The records:
[Start of section]

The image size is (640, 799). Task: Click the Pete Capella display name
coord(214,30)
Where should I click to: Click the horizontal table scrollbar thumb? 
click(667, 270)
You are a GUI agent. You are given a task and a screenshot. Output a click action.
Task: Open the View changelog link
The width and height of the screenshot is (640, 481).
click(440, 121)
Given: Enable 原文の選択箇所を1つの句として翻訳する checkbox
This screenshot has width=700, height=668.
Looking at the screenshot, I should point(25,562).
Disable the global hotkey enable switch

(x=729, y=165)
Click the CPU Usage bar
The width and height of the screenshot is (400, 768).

[End of section]
[Start of section]

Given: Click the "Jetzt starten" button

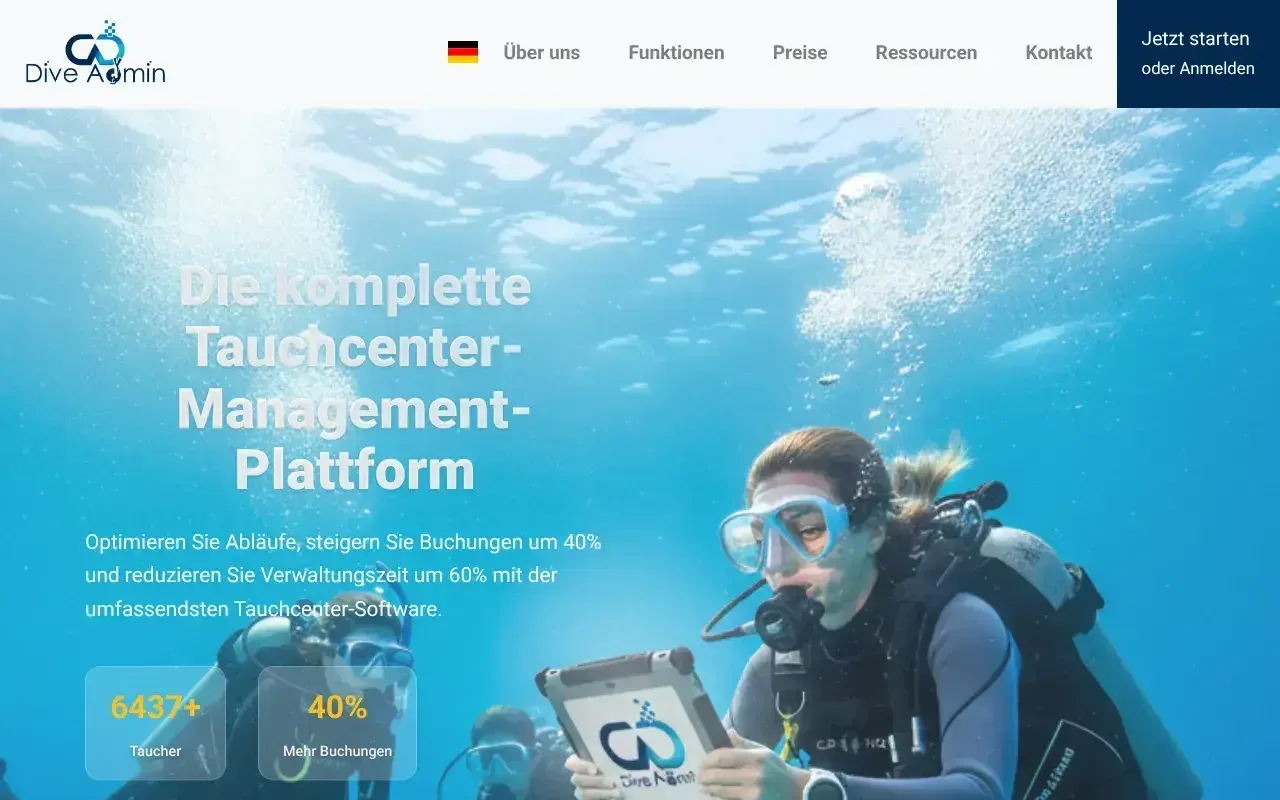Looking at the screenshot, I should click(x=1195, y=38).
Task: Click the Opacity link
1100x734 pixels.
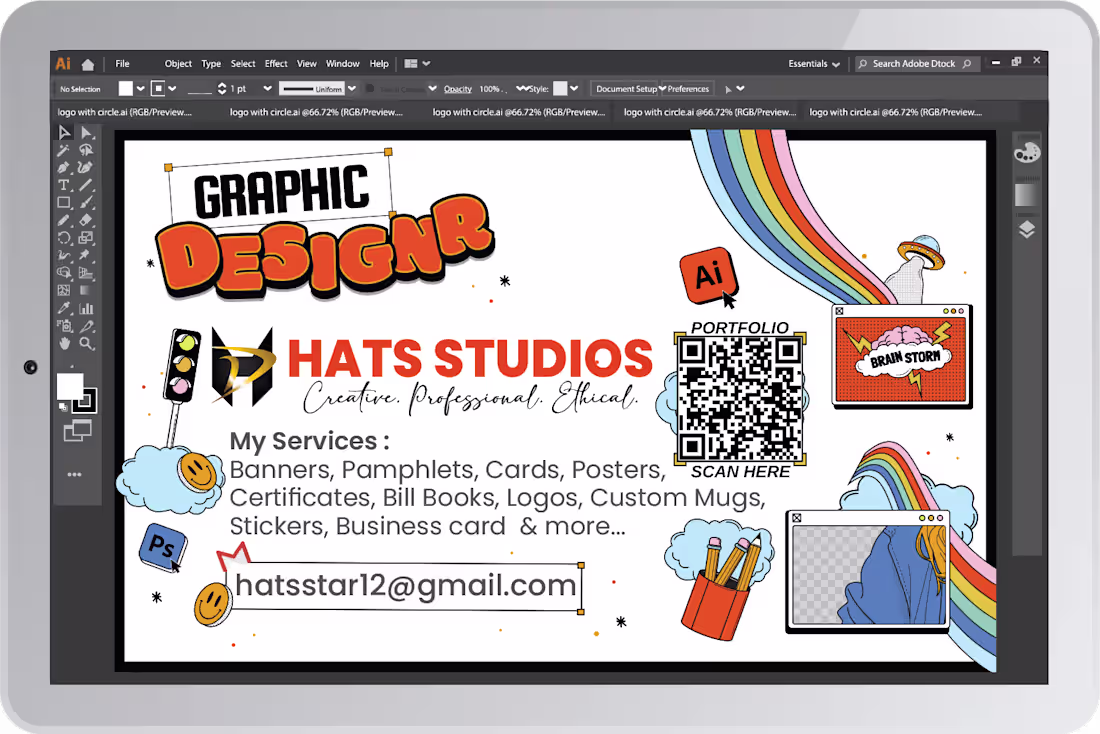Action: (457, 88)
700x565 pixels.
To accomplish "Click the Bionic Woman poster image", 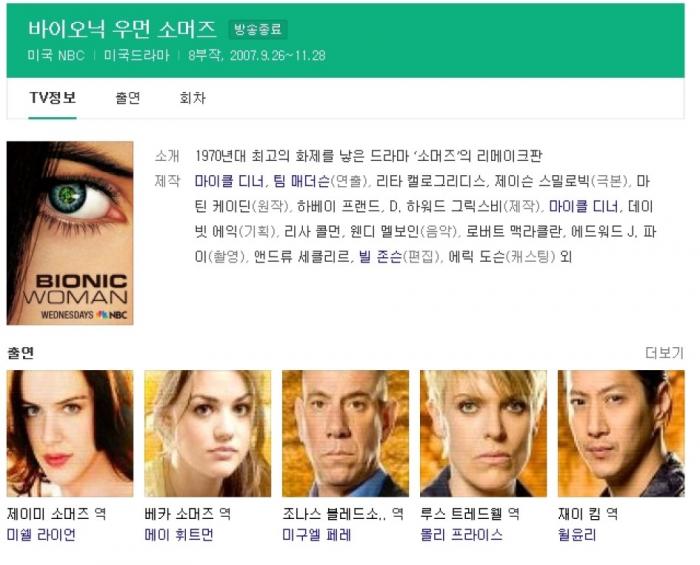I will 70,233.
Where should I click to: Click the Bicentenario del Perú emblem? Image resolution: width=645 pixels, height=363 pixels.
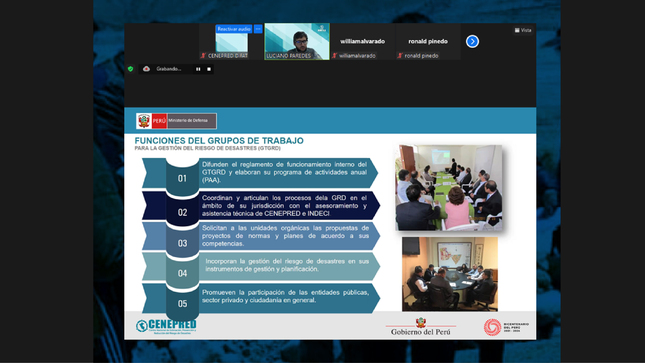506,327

[End of section]

How to complete this task:
The lines to copy are those in the listing that contain "link".

Task result:
Task: Open the View changelog link
Task: Click the Opacity link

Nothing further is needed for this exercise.